3. When an action in equity is appealed, it is the duty of this court to try the issues de novo and to reach an independent conclusion without reference to the findings to the district court. But in a case wherein the court has made a personal examination of the physical facts, and where, in the same case, the oral evidence in respect of material issues is so conflicting that it cannot be reconciled, this court will consider the fact that such examination was made and that such court observed the witnesses and their manner of testifying, and must have accepted one version of the facts rather than the opposite.

Nate C. Holman, Emory P. Burnett, Lincoln, John R. Brogan, York, for appellants.

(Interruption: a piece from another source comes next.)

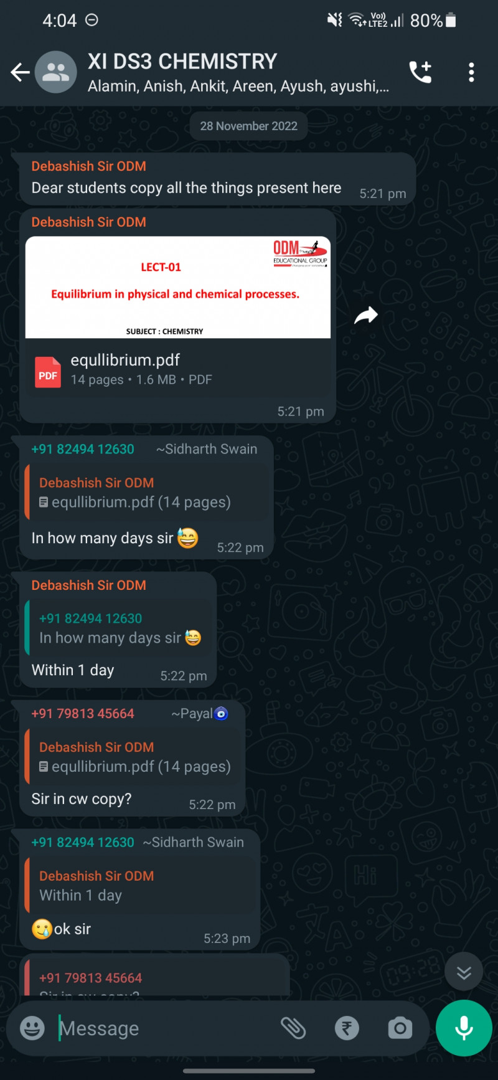The width and height of the screenshot is (498, 1080).
Task: Tap the red PDF file icon
Action: 47,372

Perry & Ginsburg, York, for appellants.

Heard before SIMMONS, C. J., and CARTER, MESSMORE, YEAGER, CHAPPELL, WENKE and BOSLAUGH, JJ.

MESSMORE, Justice.

This is an action in equity brought in the district court for York County by Chrystal George and Felice George, plaintiffs, against Ardith Jones as the surviving widow of Harry Jones, deceased, and as administratrix of his estate, the heirs at law of Harry Jones, deceased, and one Adolph Hromas, defendants. The purpose of the action was for a forfeiture and cancellation of a mineral lease and to quiet title of all mineral rights in certain land in the plaintiffs. The trial court found generally in favor of the plaintiffs and against the defendants; that the lease set forth and described in the plaintiffs' petition had been forfeited and that plaintiffs were entitled to a cancellation thereof; and that the title and right of possession in the real estate involved should be quieted and confirmed in the plaintiffs. The trial court ordered the defendants to immediately remove from said premises their gravel stock piles and all structures, machinery, and equipment belonging to the defendants. The defendants filed a motion for new trial. Upon the overruling of the motion for new trial, the defendants appealed.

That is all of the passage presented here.